## SOURCE

---

Charities 'worse than the FTSE 100' on board diversity

08 Jun 2017 News

Charity boards are not prioritising recruiting more diverse trustees, according to the Association of Chairs, with voluntary organisations’ boards less diverse than those in the largest businesses.

At the Goldman Sachs 2017 Charity Forum in London yesterday, a room of charity professionals heard that people from black and minority ethnic backgrounds make up only 6.3 per cent of people on charity boards, compared to 8 per cent in the FTSE 100 index.

Barbara Kasumu, co-founder of Inclusive Boards, said her organisation’s research last year showed more than 50 per cent of the top 500 charities had all-white boards.

She said: “I would challenge boards to ask the question: ‘who is not in the room?’ If a charity is primarily headquartered in London, it is important that the demographic is represented at board level.”

John Williams, vice chair of the Association of Chairs, said the reason charities had not made their boards more diverse, despite guidance from organisations including the Charity Commission, was that the issue was not “being prioritised”.

He said: “There is plenty of advice out there, not just from the Charity Commission but from NCVO and some of the think tanks. What's missing is an attitude to go out and make it happen.

“In terms of why aren’t enough BAME people or women on boards, it is because it is not being prioritised and it is not being focused upon.”

Williams urged charities to say to themselves “regardless of anything else we are actually this time going to have a pool of BAME candidates for this particular post”.

---

## SUPPLIED RECORDS
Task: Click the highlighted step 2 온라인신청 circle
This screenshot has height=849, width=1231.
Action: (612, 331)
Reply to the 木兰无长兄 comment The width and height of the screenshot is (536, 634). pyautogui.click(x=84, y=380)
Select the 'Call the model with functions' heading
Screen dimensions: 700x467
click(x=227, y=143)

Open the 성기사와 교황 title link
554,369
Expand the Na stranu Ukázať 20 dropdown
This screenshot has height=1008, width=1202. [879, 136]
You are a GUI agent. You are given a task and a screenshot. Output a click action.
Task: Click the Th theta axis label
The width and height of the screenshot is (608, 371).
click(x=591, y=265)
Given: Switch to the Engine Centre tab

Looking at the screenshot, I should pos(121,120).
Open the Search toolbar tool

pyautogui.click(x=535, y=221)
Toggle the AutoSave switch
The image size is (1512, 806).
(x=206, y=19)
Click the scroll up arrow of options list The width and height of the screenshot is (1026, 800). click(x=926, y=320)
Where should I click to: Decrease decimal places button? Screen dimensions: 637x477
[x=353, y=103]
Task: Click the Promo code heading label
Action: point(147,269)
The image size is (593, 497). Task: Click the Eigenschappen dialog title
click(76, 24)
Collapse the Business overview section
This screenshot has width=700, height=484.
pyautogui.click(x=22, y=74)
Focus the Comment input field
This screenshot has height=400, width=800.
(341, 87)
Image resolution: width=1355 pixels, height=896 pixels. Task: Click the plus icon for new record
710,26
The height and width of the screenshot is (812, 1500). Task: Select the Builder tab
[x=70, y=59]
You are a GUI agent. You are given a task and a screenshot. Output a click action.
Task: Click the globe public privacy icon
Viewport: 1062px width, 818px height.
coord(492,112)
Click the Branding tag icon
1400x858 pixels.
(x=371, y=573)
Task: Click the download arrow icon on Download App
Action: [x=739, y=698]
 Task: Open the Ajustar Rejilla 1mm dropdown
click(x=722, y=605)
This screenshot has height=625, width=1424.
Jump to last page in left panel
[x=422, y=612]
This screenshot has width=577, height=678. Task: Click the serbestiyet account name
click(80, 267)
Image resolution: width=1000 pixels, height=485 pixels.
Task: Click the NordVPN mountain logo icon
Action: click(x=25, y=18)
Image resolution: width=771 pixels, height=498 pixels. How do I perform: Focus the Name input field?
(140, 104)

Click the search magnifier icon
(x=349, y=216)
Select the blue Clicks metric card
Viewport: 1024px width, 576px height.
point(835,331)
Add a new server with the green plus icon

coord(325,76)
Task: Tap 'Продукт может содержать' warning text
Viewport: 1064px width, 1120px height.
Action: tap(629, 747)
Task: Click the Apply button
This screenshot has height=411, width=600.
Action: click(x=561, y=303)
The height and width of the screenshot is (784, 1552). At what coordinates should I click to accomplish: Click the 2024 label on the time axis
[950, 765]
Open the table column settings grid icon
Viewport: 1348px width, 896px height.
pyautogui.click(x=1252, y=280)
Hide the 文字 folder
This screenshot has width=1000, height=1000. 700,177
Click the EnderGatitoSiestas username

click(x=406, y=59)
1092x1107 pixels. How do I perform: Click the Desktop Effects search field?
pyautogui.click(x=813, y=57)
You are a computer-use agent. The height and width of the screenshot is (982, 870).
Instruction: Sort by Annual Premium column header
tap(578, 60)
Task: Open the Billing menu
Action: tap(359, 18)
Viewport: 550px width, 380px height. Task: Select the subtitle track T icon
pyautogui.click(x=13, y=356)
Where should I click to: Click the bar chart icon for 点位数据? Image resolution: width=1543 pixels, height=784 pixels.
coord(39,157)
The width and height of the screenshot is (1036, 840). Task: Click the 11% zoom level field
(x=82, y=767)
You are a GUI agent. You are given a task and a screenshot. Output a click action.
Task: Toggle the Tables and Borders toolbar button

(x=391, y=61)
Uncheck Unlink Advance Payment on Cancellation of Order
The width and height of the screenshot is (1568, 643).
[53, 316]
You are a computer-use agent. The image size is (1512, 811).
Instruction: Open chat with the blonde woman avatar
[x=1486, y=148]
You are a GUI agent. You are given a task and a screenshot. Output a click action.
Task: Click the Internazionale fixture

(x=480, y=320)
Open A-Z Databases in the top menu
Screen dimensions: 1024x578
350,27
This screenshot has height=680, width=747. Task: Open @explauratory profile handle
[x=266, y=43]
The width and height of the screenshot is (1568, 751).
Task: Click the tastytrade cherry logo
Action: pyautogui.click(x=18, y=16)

---

## WHAT TO DO
A – Using the article on charity board diversity, answer the following:
(i) What share of charity board members come from black and minority ethnic backgrounds?
(ii) According to research by Inclusive Boards, what proportion of the top 500 charities had all-white boards?
(iii) What role does John Williams hold?
B – Write out the stretch of the article on charity board diversity from "08 Jun 2017" through "had all-white boards.", swapping "trustees" for "board members".

## ANSWER SET
A –
(i) 6.3 per cent
(ii) More than 50 per cent
(iii) Vice chair of the Association of Chairs

B –
08 Jun 2017 News

Charity boards are not prioritising recruiting more diverse board members, according to the Association of Chairs, with voluntary organisations’ boards less diverse than those in the largest businesses.

At the Goldman Sachs 2017 Charity Forum in London yesterday, a room of charity professionals heard that people from black and minority ethnic backgrounds make up only 6.3 per cent of people on charity boards, compared to 8 per cent in the FTSE 100 index.

Barbara Kasumu, co-founder of Inclusive Boards, said her organisation’s research last year showed more than 50 per cent of the top 500 charities had all-white boards.